* [Data]
• • • •
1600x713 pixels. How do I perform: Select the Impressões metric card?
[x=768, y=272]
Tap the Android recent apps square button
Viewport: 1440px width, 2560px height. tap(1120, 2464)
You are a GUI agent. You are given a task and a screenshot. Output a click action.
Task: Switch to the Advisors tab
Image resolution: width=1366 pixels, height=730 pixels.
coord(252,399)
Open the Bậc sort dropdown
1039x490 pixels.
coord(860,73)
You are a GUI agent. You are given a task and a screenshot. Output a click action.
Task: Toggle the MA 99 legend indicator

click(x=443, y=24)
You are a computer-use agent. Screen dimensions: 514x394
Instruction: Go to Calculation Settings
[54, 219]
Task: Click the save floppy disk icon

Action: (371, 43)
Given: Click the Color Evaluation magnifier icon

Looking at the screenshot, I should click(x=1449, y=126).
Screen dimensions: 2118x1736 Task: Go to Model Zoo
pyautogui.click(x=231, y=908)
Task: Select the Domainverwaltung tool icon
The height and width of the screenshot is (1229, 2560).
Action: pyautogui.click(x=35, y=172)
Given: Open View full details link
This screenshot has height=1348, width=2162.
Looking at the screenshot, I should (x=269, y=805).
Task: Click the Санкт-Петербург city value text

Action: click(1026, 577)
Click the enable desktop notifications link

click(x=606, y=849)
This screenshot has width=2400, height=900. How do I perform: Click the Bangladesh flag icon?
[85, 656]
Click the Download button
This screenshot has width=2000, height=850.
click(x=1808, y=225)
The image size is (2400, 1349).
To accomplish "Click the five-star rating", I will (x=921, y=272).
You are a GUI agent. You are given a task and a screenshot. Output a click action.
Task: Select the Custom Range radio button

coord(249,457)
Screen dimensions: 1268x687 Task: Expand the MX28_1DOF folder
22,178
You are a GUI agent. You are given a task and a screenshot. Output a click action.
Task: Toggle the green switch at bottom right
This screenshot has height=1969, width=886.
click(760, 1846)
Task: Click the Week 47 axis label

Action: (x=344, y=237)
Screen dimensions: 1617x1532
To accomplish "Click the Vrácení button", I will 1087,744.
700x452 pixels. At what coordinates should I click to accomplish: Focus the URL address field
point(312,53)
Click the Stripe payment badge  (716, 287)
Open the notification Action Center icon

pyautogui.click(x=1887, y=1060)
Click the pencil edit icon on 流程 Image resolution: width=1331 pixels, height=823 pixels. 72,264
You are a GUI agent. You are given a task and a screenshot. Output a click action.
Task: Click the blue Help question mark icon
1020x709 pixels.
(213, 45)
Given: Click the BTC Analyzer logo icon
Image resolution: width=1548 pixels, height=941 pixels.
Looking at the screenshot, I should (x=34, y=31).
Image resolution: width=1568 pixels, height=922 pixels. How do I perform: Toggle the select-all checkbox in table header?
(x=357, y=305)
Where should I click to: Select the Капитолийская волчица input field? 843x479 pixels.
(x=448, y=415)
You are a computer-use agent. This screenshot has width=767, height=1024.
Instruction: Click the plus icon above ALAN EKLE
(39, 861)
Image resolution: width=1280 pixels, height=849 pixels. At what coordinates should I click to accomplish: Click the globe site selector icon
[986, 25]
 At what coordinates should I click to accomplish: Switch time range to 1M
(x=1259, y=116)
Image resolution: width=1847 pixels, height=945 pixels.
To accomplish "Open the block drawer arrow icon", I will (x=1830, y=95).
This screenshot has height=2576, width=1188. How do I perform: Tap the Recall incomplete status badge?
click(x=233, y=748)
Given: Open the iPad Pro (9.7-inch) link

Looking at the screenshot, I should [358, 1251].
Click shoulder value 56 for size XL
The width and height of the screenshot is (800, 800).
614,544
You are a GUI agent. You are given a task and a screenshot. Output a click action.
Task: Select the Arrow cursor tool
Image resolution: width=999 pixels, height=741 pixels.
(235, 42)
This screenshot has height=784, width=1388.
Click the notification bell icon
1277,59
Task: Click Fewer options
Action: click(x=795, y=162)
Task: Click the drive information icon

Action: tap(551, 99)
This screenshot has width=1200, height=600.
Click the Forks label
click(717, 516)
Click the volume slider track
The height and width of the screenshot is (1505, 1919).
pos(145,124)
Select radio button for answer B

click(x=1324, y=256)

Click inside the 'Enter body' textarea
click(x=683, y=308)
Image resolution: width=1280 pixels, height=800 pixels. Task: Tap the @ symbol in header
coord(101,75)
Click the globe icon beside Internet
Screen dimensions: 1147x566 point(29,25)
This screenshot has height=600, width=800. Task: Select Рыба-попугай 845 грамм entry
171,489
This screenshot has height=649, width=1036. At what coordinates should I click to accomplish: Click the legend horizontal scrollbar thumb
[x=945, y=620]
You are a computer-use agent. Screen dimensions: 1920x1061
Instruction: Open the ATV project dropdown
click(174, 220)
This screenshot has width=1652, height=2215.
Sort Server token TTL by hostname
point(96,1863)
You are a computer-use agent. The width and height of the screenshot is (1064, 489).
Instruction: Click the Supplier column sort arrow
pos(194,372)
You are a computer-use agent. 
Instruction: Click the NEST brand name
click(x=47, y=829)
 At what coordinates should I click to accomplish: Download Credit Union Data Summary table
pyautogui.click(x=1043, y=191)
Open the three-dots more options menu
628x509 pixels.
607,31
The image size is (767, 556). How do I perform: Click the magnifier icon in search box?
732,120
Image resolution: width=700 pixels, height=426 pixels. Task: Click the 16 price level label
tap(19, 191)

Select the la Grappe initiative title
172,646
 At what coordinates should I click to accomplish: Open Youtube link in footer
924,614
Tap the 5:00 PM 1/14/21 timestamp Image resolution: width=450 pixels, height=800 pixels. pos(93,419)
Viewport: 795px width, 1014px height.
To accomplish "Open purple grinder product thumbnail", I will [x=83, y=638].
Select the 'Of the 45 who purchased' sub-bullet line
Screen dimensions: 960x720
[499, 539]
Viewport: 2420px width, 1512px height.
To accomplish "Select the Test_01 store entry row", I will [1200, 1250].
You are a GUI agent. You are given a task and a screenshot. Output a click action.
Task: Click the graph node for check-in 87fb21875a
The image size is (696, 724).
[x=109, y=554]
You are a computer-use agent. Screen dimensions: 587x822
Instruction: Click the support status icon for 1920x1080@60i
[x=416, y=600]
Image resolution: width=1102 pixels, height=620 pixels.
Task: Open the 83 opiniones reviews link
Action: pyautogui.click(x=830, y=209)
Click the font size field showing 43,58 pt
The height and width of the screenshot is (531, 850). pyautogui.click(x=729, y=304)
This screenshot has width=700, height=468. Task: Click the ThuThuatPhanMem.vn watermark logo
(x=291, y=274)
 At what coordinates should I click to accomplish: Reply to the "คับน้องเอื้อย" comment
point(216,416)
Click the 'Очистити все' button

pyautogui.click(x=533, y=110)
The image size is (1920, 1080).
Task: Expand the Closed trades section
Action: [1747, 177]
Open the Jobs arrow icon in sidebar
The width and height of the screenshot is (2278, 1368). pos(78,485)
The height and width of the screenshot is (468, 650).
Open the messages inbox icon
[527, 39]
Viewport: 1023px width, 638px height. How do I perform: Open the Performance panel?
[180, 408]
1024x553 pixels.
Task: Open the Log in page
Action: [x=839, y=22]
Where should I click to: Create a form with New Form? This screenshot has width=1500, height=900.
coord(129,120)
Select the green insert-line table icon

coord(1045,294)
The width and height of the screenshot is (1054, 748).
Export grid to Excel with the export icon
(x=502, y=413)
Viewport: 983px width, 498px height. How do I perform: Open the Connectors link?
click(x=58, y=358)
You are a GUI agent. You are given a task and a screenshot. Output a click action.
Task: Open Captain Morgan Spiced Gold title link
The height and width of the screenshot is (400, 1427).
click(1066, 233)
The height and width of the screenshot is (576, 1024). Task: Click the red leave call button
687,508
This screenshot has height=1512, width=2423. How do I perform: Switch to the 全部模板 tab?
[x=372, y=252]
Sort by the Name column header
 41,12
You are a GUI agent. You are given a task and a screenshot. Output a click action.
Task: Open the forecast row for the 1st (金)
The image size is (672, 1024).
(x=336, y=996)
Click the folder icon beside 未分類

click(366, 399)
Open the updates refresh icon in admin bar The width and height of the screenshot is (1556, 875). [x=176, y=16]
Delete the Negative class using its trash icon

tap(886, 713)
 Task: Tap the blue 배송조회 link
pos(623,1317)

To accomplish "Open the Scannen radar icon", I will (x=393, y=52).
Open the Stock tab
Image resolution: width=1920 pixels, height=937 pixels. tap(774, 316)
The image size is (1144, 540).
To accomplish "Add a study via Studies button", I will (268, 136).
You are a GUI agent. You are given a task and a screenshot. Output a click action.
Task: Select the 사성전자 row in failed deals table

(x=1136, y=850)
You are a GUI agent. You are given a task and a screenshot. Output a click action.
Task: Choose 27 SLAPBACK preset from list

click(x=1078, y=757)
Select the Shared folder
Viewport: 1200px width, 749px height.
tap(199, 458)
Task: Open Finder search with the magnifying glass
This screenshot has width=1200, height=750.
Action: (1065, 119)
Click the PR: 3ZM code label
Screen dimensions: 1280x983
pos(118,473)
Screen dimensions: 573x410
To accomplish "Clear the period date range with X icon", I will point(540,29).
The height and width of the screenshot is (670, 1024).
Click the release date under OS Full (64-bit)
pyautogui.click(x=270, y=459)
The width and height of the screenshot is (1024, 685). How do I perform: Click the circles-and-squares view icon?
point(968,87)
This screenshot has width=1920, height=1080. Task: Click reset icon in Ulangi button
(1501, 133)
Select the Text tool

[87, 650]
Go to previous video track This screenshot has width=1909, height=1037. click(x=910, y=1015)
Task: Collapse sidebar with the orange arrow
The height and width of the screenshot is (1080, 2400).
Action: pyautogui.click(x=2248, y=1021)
• • • •
* [Aim of the task] Rewrite the records from the start through the line with "will (x=921, y=272).", changing "GUI agent" to "GUI assistant" and leaving everything else as it is.

* [Output of the exercise]
1600x713 pixels. How do I perform: Select the Impressões metric card?
[x=768, y=272]
Tap the Android recent apps square button
Viewport: 1440px width, 2560px height. tap(1120, 2464)
You are a GUI assistant. You are given a task and a screenshot. Output a click action.
Task: Switch to the Advisors tab
Image resolution: width=1366 pixels, height=730 pixels.
coord(252,399)
Open the Bậc sort dropdown
1039x490 pixels.
coord(860,73)
You are a GUI assistant. You are given a task and a screenshot. Output a click action.
Task: Toggle the MA 99 legend indicator

click(x=443, y=24)
You are a computer-use agent. Screen dimensions: 514x394
Instruction: Go to Calculation Settings
[54, 219]
Task: Click the save floppy disk icon

Action: (371, 43)
Given: Click the Color Evaluation magnifier icon

Looking at the screenshot, I should click(x=1449, y=126).
Screen dimensions: 2118x1736 Task: Go to Model Zoo
pyautogui.click(x=231, y=908)
Task: Select the Domainverwaltung tool icon
The height and width of the screenshot is (1229, 2560).
Action: pyautogui.click(x=35, y=172)
Given: Open View full details link
This screenshot has height=1348, width=2162.
Looking at the screenshot, I should (x=269, y=805).
Task: Click the Санкт-Петербург city value text

Action: click(1026, 577)
Click the enable desktop notifications link

click(x=606, y=849)
This screenshot has width=2400, height=900. How do I perform: Click the Bangladesh flag icon?
[85, 656]
Click the Download button
This screenshot has width=2000, height=850.
click(x=1808, y=225)
The image size is (2400, 1349).
To accomplish "Click the five-star rating", I will (x=921, y=272).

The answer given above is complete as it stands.